**EXERCISE REQUIREMENTS:**
Return every item below word for word, leaving out the pictures.

Excerpt from a dataset:
---

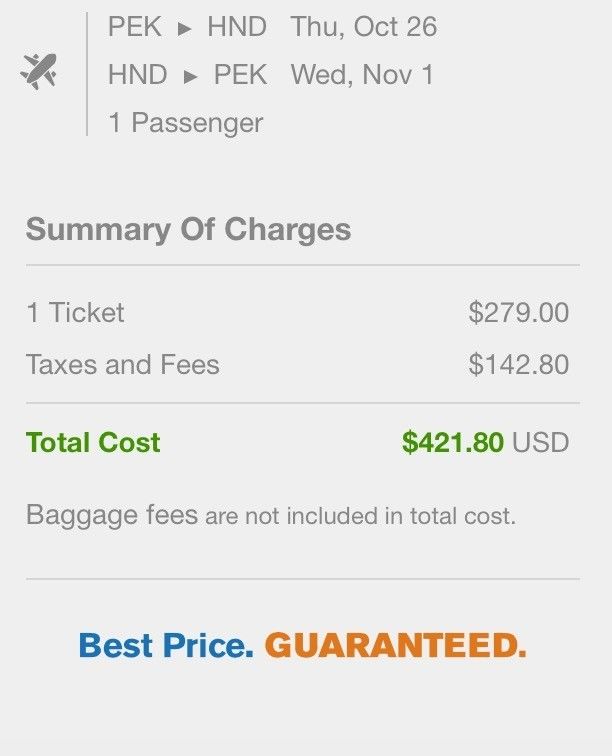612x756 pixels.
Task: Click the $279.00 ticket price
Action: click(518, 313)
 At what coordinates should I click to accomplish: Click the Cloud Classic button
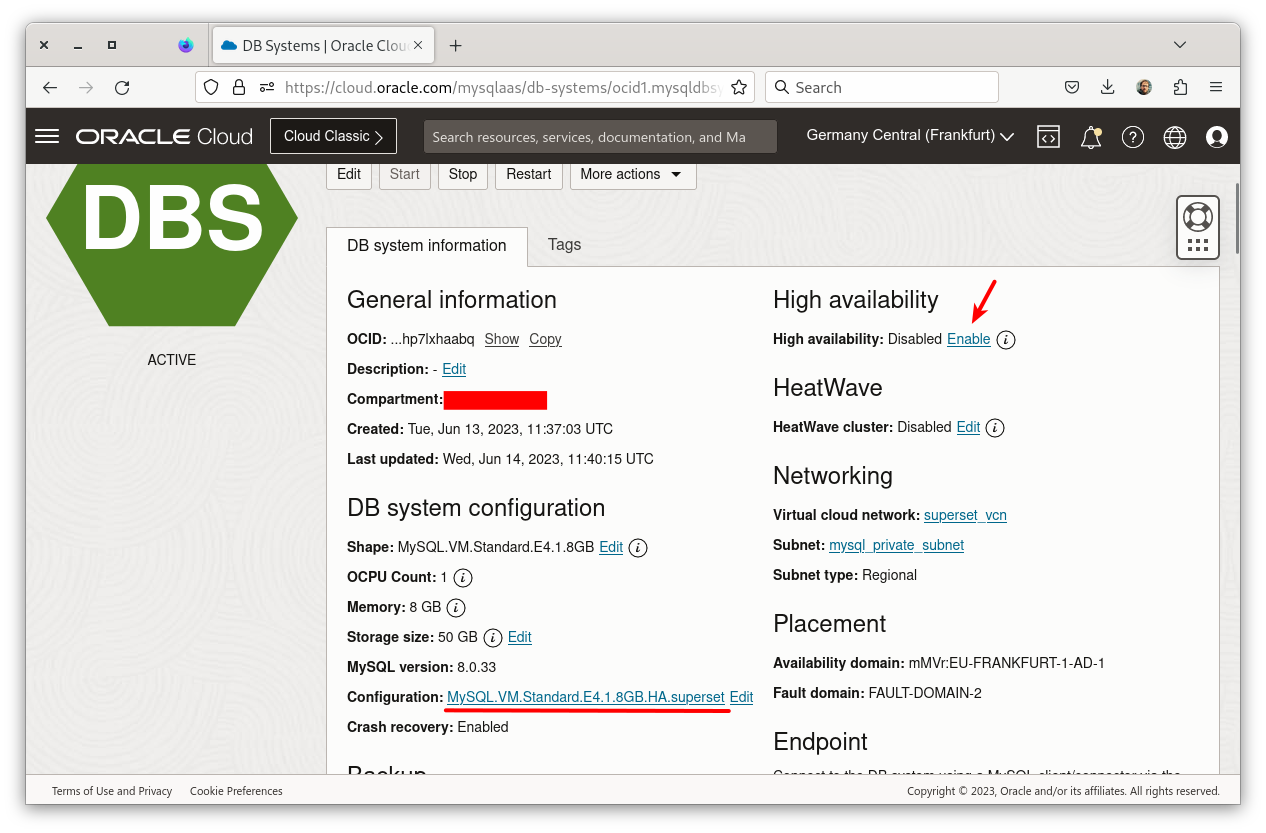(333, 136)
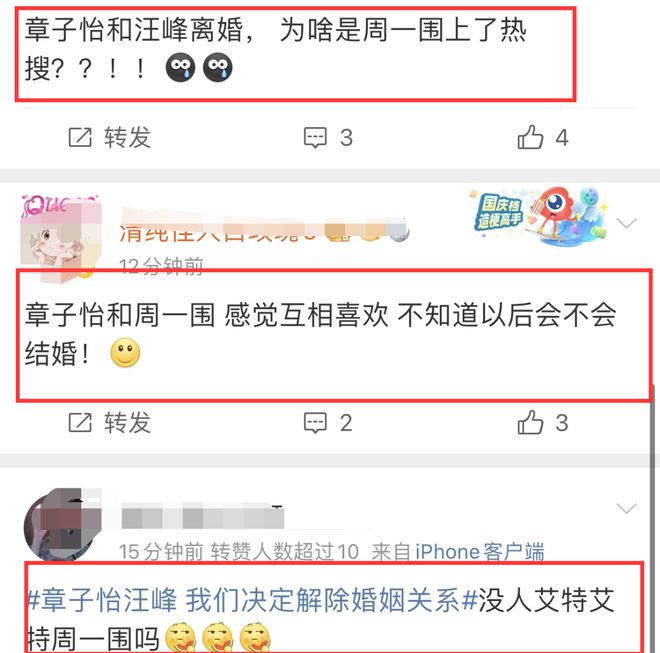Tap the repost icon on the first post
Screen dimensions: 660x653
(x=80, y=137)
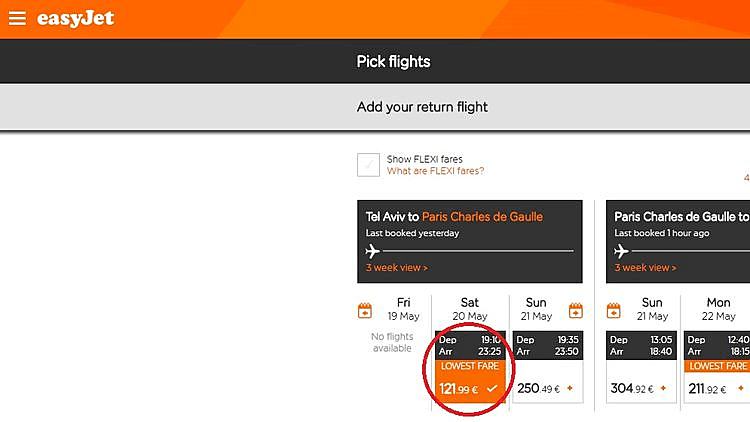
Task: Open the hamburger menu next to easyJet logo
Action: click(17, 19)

---

**RESPONSE TO THIS TASK:**
612x756 pixels.
Task: Click the $279.00 ticket price
Action: click(518, 313)
 At what coordinates should I click to accomplish: Click the Cloud Classic button
(333, 136)
Tap the repost icon on the first post
Screen dimensions: 660x653
(x=80, y=137)
Task: Open the hamburger menu next to easyJet logo
Action: click(17, 19)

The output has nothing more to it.